Lebenslinien
Die Erfahrung von Abschied und Ankunft, von Fremde und Vertrautheit, von Verlust und Neubeginn haben all die Menschen gemeinsam, deren biografischen Porträts sich diese Graphic Novel widmet. Manche hatten kosmopolitische Eltern, manche mussten aus
ihrer Heimat fliehen und konnten nirgendwo mehr Fuß fassen, bei anderen wiederum halten sich der Zwang der äußeren Umstände und forcierte Lebensplanung die Waage. Auch deshalb fallen die Definitionen der Porträtierten von "Heimat" so unterschiedlich aus: für viele ist Heimat die Nähe der Familie und der Freunde; die Dolmetscherin fühlt sich in jeder Sprache zu Hause; die Zen-Nonne ist in sich beheimatet. Ein Lehrer, dessen Kindheit von Fluchterfahrung geprägt war, lehnt den Heimat-Begriff ab; eine Frau mit ähnlichem Schicksal bietet Migranten ihre Hilfe als neue Heimat an. Diese kurzen Einblicke, die die je drei Seiten starken Biografien erlauben, können zwar keine Hintergründe beleuchten, aber die Irrungen und Wirrungen der Lebenslinien nachzeichnen. Dies geschieht im sensiblen und höchst pointierten Zeichenstil, den man an der Autorin schätzt.
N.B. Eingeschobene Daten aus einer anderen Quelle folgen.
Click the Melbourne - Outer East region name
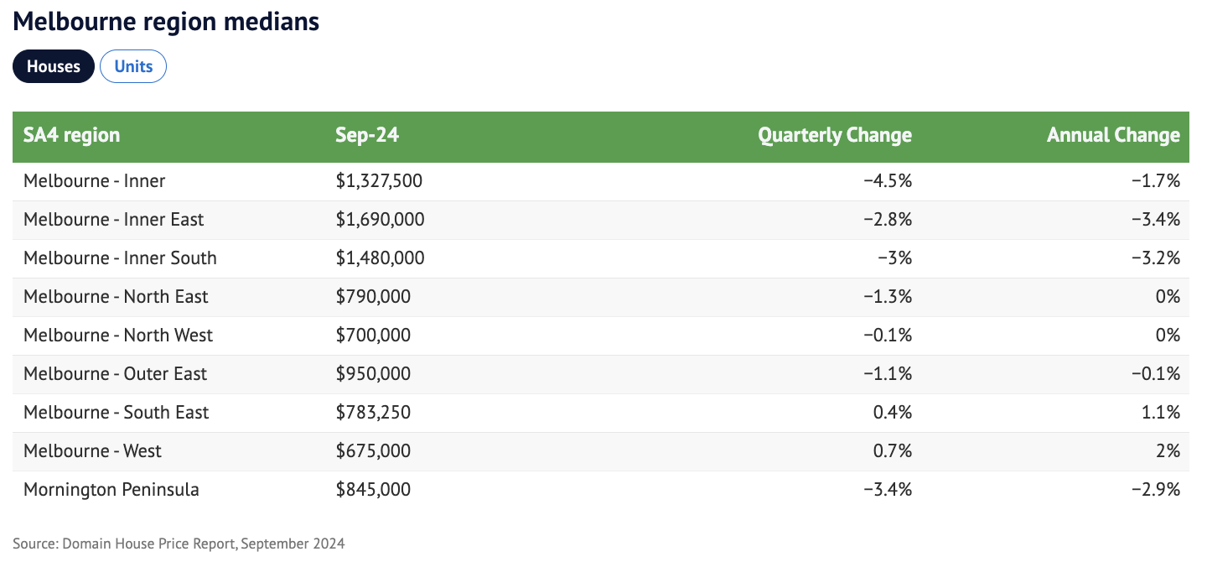The height and width of the screenshot is (562, 1207). tap(115, 374)
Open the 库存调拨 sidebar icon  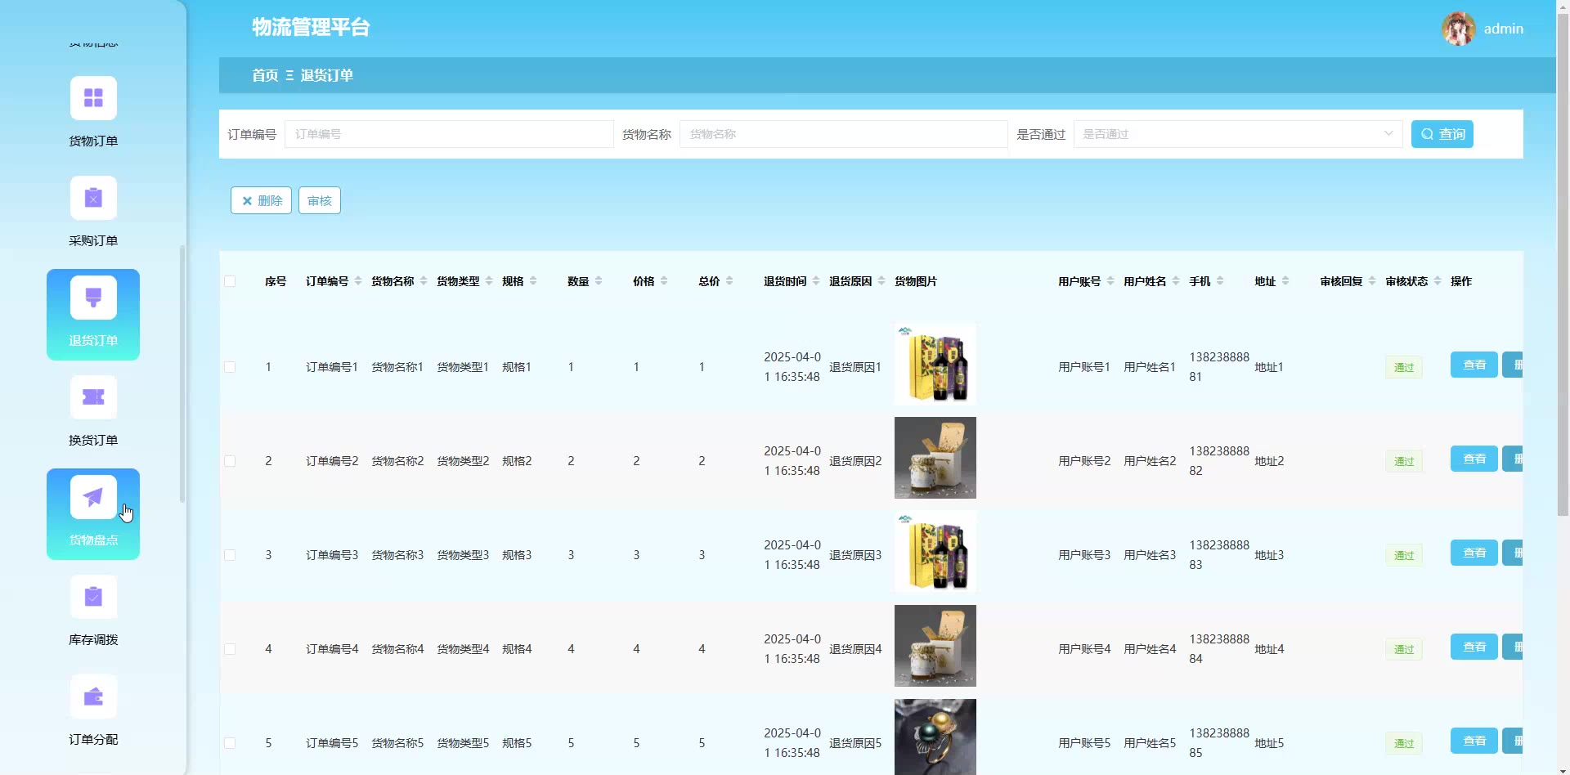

Ursprünglich waren die einzelnen Porträts im "Tagesspiegel" abgedruckt. Sie jetzt komprimiert in einem Buch zu bündeln, führt stärker noch vor Augen, wie disparat sich die Gefühle von Heimat und Fremde in einen Lebenslauf einprägen, sei es in immerwährendem Heimweh, sei es in der Akzeptanz des Schicksals. Eine Heimat für andere zu sein und in anderen zu finden, ist dabei das verbindende Motiv.
Dominique Moldehn
rezensiert für den Borromäusverein.

Lebenslinien
Birgit Weyhe
avant-verlag (2020)
124 Seiten : farbig
kt.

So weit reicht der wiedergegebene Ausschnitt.